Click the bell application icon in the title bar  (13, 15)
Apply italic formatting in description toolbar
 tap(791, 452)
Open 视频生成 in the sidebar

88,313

····················

**YOUR GOAL:**
Update the listing by changing "title bar" to "menu bar" everywhere it occurs, leaving everything else the same.

**WRITTEN SOLUTION:**
Click the bell application icon in the menu bar  (13, 15)
Apply italic formatting in description toolbar
 tap(791, 452)
Open 视频生成 in the sidebar

88,313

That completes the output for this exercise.